◆ Exercise data
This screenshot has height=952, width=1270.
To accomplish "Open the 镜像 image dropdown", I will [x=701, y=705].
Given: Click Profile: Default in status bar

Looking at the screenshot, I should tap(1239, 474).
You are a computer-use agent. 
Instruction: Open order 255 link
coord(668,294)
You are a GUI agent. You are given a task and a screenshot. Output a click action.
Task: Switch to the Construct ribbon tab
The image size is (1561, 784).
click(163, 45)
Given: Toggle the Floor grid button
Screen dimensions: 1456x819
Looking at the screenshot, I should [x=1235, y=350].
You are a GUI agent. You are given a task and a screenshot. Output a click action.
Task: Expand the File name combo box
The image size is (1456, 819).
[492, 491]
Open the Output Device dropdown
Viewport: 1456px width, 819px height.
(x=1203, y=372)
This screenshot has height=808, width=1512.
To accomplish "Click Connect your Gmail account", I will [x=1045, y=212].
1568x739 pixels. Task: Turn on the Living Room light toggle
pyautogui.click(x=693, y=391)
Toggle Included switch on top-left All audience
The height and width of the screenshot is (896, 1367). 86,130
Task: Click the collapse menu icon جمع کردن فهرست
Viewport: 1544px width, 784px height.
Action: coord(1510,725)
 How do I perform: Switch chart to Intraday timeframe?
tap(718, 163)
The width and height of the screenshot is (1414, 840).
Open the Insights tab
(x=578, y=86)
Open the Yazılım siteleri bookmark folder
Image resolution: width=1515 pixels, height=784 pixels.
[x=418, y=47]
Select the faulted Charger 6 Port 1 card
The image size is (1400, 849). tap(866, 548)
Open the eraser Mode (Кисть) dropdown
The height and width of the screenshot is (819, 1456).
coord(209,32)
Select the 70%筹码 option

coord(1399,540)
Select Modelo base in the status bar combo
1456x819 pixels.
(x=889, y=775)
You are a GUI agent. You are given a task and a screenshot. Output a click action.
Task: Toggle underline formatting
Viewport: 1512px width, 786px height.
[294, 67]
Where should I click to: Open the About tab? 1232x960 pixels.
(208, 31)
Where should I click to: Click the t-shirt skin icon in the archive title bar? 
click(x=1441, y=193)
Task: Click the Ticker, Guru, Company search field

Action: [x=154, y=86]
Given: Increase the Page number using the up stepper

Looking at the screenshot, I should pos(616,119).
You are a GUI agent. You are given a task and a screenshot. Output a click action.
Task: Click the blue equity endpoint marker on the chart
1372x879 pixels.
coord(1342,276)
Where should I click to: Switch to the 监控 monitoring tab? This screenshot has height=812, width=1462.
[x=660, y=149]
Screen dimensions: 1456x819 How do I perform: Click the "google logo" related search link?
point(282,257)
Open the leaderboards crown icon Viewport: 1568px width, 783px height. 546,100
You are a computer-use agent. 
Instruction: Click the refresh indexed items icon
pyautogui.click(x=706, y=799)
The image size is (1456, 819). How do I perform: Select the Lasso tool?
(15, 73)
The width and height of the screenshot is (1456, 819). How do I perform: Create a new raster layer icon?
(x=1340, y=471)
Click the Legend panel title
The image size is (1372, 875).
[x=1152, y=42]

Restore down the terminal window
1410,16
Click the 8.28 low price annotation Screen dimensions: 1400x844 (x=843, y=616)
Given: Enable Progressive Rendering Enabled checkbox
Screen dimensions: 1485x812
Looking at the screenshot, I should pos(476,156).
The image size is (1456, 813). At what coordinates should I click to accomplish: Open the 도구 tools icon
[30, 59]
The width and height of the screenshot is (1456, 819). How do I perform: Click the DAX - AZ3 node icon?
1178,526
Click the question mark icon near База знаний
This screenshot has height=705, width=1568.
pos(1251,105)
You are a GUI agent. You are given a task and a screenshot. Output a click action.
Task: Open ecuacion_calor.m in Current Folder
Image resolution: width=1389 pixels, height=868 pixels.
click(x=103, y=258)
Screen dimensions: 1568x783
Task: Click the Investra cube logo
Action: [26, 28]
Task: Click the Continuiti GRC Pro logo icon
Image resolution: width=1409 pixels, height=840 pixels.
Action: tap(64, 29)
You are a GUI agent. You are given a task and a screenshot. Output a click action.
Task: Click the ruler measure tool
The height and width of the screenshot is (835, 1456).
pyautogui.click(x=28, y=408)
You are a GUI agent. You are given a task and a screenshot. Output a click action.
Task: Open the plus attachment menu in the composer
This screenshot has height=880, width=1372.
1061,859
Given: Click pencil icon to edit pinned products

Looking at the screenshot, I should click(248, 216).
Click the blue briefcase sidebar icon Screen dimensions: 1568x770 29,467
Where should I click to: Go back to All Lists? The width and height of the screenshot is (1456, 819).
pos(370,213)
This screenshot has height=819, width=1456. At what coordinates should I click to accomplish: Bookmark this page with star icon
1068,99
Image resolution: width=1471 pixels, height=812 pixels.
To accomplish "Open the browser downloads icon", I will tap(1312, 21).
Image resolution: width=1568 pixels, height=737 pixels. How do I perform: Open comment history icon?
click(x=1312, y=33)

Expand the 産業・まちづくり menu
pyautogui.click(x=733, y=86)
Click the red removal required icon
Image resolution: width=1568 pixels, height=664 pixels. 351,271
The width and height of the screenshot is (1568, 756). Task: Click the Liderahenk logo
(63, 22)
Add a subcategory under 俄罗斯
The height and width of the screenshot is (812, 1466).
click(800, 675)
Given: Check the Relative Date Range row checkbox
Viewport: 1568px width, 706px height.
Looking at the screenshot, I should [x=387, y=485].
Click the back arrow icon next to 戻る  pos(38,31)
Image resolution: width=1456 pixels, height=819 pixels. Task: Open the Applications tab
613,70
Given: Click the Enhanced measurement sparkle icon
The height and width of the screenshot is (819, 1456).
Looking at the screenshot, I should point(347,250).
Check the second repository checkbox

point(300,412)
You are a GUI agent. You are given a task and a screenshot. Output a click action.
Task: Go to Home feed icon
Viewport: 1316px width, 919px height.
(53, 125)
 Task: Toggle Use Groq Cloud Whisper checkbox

◆ Assignment
All of the material should be written out again exactly.

◆ Exercise solution
This screenshot has height=952, width=1270.
To accomplish "Open the 镜像 image dropdown", I will [x=701, y=705].
Given: Click Profile: Default in status bar

Looking at the screenshot, I should tap(1239, 474).
You are a computer-use agent. 
Instruction: Open order 255 link
coord(668,294)
You are a GUI agent. You are given a task and a screenshot. Output a click action.
Task: Switch to the Construct ribbon tab
The image size is (1561, 784).
click(163, 45)
Given: Toggle the Floor grid button
Screen dimensions: 1456x819
Looking at the screenshot, I should [x=1235, y=350].
You are a GUI agent. You are given a task and a screenshot. Output a click action.
Task: Expand the File name combo box
The image size is (1456, 819).
[492, 491]
Open the Output Device dropdown
Viewport: 1456px width, 819px height.
(x=1203, y=372)
This screenshot has height=808, width=1512.
To accomplish "Click Connect your Gmail account", I will [x=1045, y=212].
1568x739 pixels. Task: Turn on the Living Room light toggle
pyautogui.click(x=693, y=391)
Toggle Included switch on top-left All audience
The height and width of the screenshot is (896, 1367). 86,130
Task: Click the collapse menu icon جمع کردن فهرست
Viewport: 1544px width, 784px height.
Action: coord(1510,725)
 How do I perform: Switch chart to Intraday timeframe?
tap(718, 163)
The width and height of the screenshot is (1414, 840).
Open the Insights tab
(x=578, y=86)
Open the Yazılım siteleri bookmark folder
Image resolution: width=1515 pixels, height=784 pixels.
[x=418, y=47]
Select the faulted Charger 6 Port 1 card
The image size is (1400, 849). tap(866, 548)
Open the eraser Mode (Кисть) dropdown
The height and width of the screenshot is (819, 1456).
coord(209,32)
Select the 70%筹码 option

coord(1399,540)
Select Modelo base in the status bar combo
1456x819 pixels.
(x=889, y=775)
You are a GUI agent. You are given a task and a screenshot. Output a click action.
Task: Toggle underline formatting
Viewport: 1512px width, 786px height.
[294, 67]
Where should I click to: Open the About tab? 1232x960 pixels.
(208, 31)
Where should I click to: Click the t-shirt skin icon in the archive title bar? 
click(x=1441, y=193)
Task: Click the Ticker, Guru, Company search field

Action: [x=154, y=86]
Given: Increase the Page number using the up stepper

Looking at the screenshot, I should pos(616,119).
You are a GUI agent. You are given a task and a screenshot. Output a click action.
Task: Click the blue equity endpoint marker on the chart
1372x879 pixels.
coord(1342,276)
Where should I click to: Switch to the 监控 monitoring tab? This screenshot has height=812, width=1462.
[x=660, y=149]
Screen dimensions: 1456x819 How do I perform: Click the "google logo" related search link?
point(282,257)
Open the leaderboards crown icon Viewport: 1568px width, 783px height. 546,100
You are a computer-use agent. 
Instruction: Click the refresh indexed items icon
pyautogui.click(x=706, y=799)
The image size is (1456, 819). How do I perform: Select the Lasso tool?
(15, 73)
The width and height of the screenshot is (1456, 819). How do I perform: Create a new raster layer icon?
(x=1340, y=471)
Click the Legend panel title
The image size is (1372, 875).
[x=1152, y=42]

Restore down the terminal window
1410,16
Click the 8.28 low price annotation Screen dimensions: 1400x844 (x=843, y=616)
Given: Enable Progressive Rendering Enabled checkbox
Screen dimensions: 1485x812
Looking at the screenshot, I should pos(476,156).
The image size is (1456, 813). At what coordinates should I click to accomplish: Open the 도구 tools icon
[30, 59]
The width and height of the screenshot is (1456, 819). How do I perform: Click the DAX - AZ3 node icon?
1178,526
Click the question mark icon near База знаний
This screenshot has height=705, width=1568.
pos(1251,105)
You are a GUI agent. You are given a task and a screenshot. Output a click action.
Task: Open ecuacion_calor.m in Current Folder
Image resolution: width=1389 pixels, height=868 pixels.
click(x=103, y=258)
Screen dimensions: 1568x783
Task: Click the Investra cube logo
Action: [26, 28]
Task: Click the Continuiti GRC Pro logo icon
Image resolution: width=1409 pixels, height=840 pixels.
Action: tap(64, 29)
You are a GUI agent. You are given a task and a screenshot. Output a click action.
Task: Click the ruler measure tool
The height and width of the screenshot is (835, 1456).
pyautogui.click(x=28, y=408)
You are a GUI agent. You are given a task and a screenshot. Output a click action.
Task: Open the plus attachment menu in the composer
This screenshot has height=880, width=1372.
1061,859
Given: Click pencil icon to edit pinned products

Looking at the screenshot, I should click(248, 216).
Click the blue briefcase sidebar icon Screen dimensions: 1568x770 29,467
Where should I click to: Go back to All Lists? The width and height of the screenshot is (1456, 819).
pos(370,213)
This screenshot has height=819, width=1456. At what coordinates should I click to accomplish: Bookmark this page with star icon
1068,99
Image resolution: width=1471 pixels, height=812 pixels.
To accomplish "Open the browser downloads icon", I will tap(1312, 21).
Image resolution: width=1568 pixels, height=737 pixels. How do I perform: Open comment history icon?
click(x=1312, y=33)

Expand the 産業・まちづくり menu
pyautogui.click(x=733, y=86)
Click the red removal required icon
Image resolution: width=1568 pixels, height=664 pixels. 351,271
The width and height of the screenshot is (1568, 756). Task: Click the Liderahenk logo
(63, 22)
Add a subcategory under 俄罗斯
The height and width of the screenshot is (812, 1466).
click(800, 675)
Given: Check the Relative Date Range row checkbox
Viewport: 1568px width, 706px height.
Looking at the screenshot, I should [x=387, y=485].
Click the back arrow icon next to 戻る  pos(38,31)
Image resolution: width=1456 pixels, height=819 pixels. Task: Open the Applications tab
613,70
Given: Click the Enhanced measurement sparkle icon
The height and width of the screenshot is (819, 1456).
Looking at the screenshot, I should point(347,250).
Check the second repository checkbox

point(300,412)
You are a GUI agent. You are given a task and a screenshot. Output a click action.
Task: Go to Home feed icon
Viewport: 1316px width, 919px height.
(53, 125)
 Task: Toggle Use Groq Cloud Whisper checkbox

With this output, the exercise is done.